Abstract
Low dose IL-2 therapy and IL-2 molecules engineered to be selective for the high affinity IL-2 receptor have been shown to expand Tregs in vivo, and, in the case of low dose IL-2 therapy, has demonstrated promising therapeutic benefit in autoimmune diseases. One of the potential limitations of IL-2 therapy is the nonselective expansion of pre-existing Treg populations rather than induction of antigen-specific Tregs, as well as potential activation of effector cells. We have recently developed biodegradable nanoparticles encapsulating rapamycin, called ImmTOR, to induce selective immune tolerance to co-administered antigens, such as immunogenic biologic drugs. Unlike Treg-selective IL-2 therapy, ImmTOR alone does not increase total Treg numbers. However, here we demonstrate that the combination of ImmTOR and an engineered Treg-selective IL-2 variant (termed IL-2 mutein) increases the number and durability of total Tregs, as well as inducing a profound synergistic increase in antigen-specific Treg when combined with a target antigen. We demonstrate that the combination of ImmTOR and an IL-2 mutein leads to durable inhibition of antibody responses to co-administered AAV gene therapy capsid, even at sub-optimal doses of ImmTOR, and provides protection in autoimmune models of type 1 diabetes and primary biliary cholangitis. ImmTOR also showed the potential to increase the therapeutic window of engineered IL-2 molecules by mitigating effector T cell expansion typically observed at higher doses of IL-2 and preventing exacerbation of disease in a model of graft-versus-host-disease. At the same time, engineered IL-2 molecules showed potential for dose-sparing of ImmTOR. Overall, these results establish that the combination of ImmTOR and an IL-2 mutein show synergistic benefit on both safety and efficacy to provide durable antigen-specific immune tolerance to mitigate drug immunogenicity and to treat autoimmune diseases.

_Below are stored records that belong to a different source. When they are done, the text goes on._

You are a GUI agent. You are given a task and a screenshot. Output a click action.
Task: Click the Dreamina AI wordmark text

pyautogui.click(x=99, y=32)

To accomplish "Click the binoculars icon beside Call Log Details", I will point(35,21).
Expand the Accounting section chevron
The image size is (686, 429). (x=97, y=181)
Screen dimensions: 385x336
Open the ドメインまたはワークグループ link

Competing Interest Statement
T.K.K., M.F., A.M., G.R., C.R., T.C., N.N., N.L., L.D., F.F. P.G.T., S.S.L., and P.O.I. are employees and shareholders of Selecta Biosciences, a company developing ImmTOR and ImmTOR-IL. Selecta Biosciences have filed a patent application on the combination of ImmTOR with engineered Treg-selective IL-2 and have licensed F5111 IC from Johns Hopkins University and the University of California San Francisco. D.VD. and J.B.S. are inventors of a patent application on F5111 IC.